How about a shadow-crowdsourced game? You know, just a forum of people hacking stuff up and suggesting new twists. Like the submarine captains and destroyers in the 2nd world war. They almost felt they 'knew' each other.
> How about a shadow-crowdsourced game? You know, just a forum of people hacking stuff up and suggesting new twists.
There are probably multiple extant communities where such a thing could be started. SCP comes to mind for already having a mostly-coherent fictional universe in which such a game could take place:
> "TOR is an obscure routing network that allows anonymous access to the “darknet” — the vast, murky portion of the Internet that cannot be indexed by standard search engines. Estimated to be 5,000 times larger that the “surface” web, it’s in these recesses that you’ll find human-trafficking rings, black market drug markets and terrorist networks"
For some reason I keep thinking "Google" when I read about this. It seems very Google like somehow... didn't they do something similar to this before (albeit at a smaller scale)?
That said, this does seem like it's a bit, erm, big, to be a simple recruiting initiative, even if it is recruiting for the NSA or something.

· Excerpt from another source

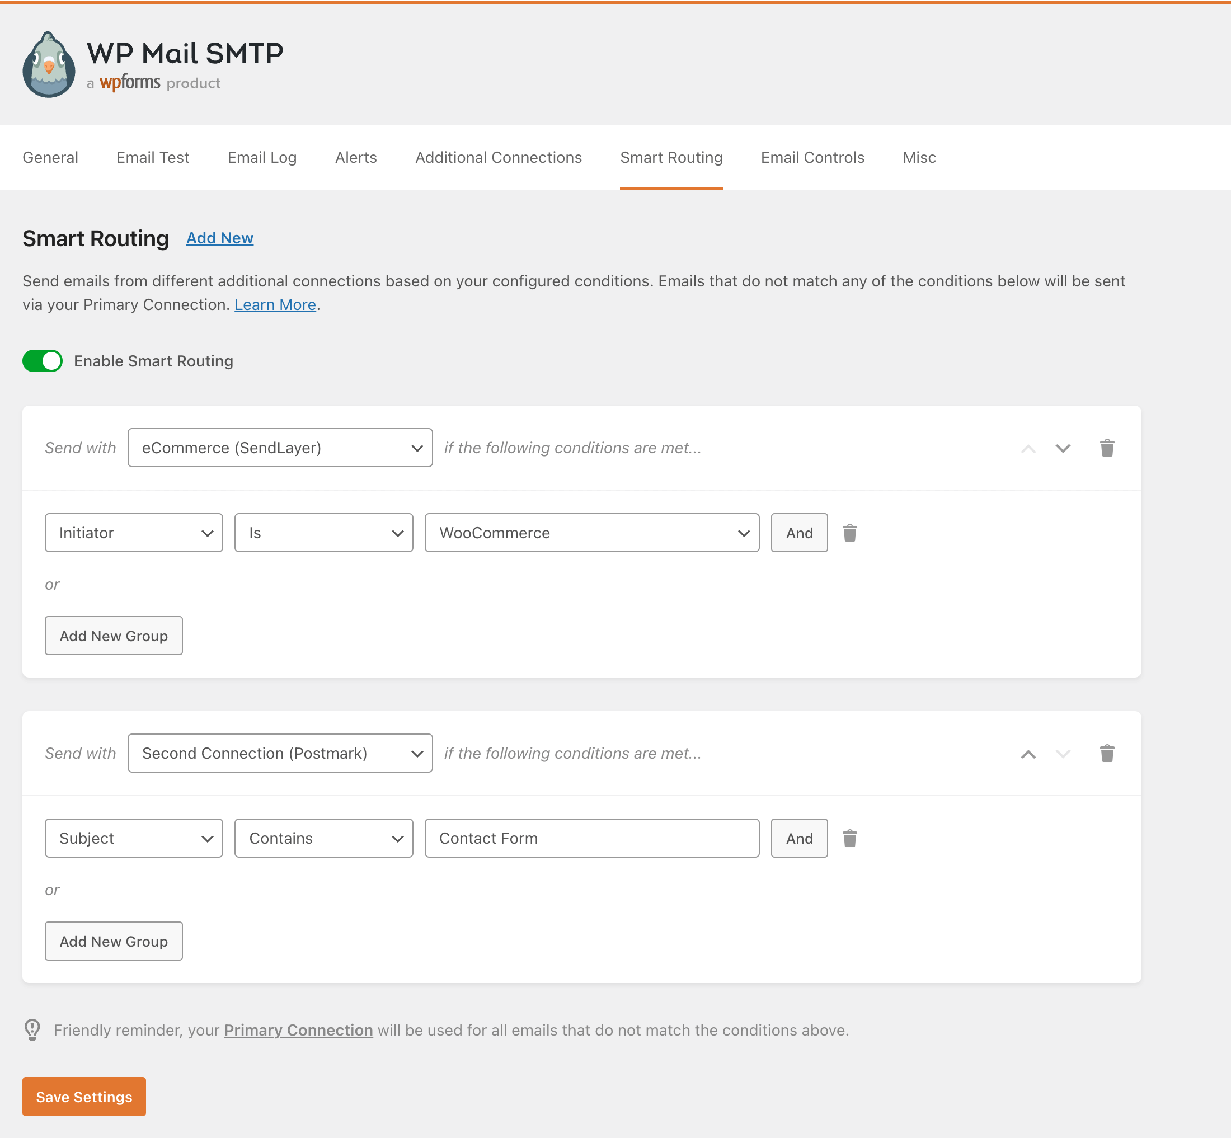Click the Add New routing link
The width and height of the screenshot is (1231, 1138).
[220, 238]
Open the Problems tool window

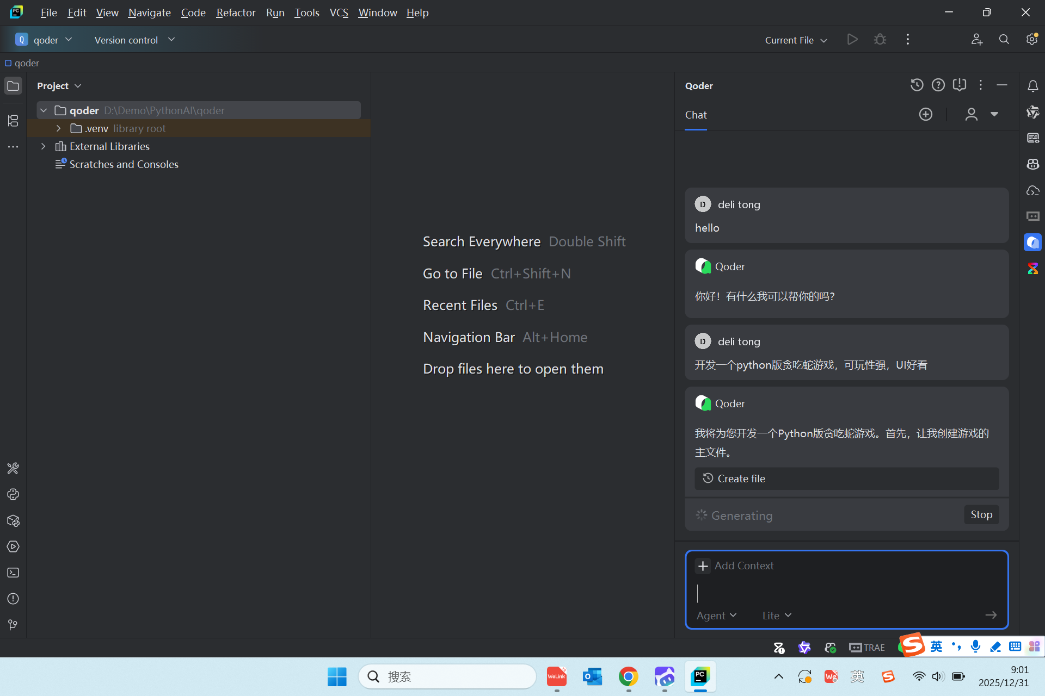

I'm leaning towards some movie / game promotion angle. There was at least one TRON reference in there, so maybe all of this is leading up to a TR3N announcement?
So, what are chances that TOR website was made from the start to announce that "talented" individuals had been found? And rumors about emails were just circulated by organizers.
I stopped at about 2nd riddle. (Basically because I googled the solution and found all the results posted on some pastebin, deducing that somebody surely found the results first, plus, I am not THAT smart and good with riddles.)
You would be surprised. The amount of creative and intelligent expression that anonymity allows makes it a magnet for smart people trying to get a break from the culture of 'satisfiers'.
I created an account just to say how much I agree with this statement. There's also an interesting cultural difference here.. in many cultures, there's no such thing as "wasted" time. Nautil.us had an interesting article on this.
http://nautil.us/blog/for-billions-of-people-wasting-time-ma...
> "a robotic voice told them to find the prime numbers in the original image. By multiplying them together, the solvers found a new prime"
Excuse me?
> "TOR is an obscure routing network that allows anonymous access to the “darknet” — the vast, murky portion of the Internet that cannot be indexed by standard search engines. Estimated to be 5,000 times larger that the “surface” web, it’s in these recesses that you’ll find human-trafficking rings, black market drug markets and terrorist networks"
Sure... the "surface" web is just the tip of the iceberg, right? Journalism at its best.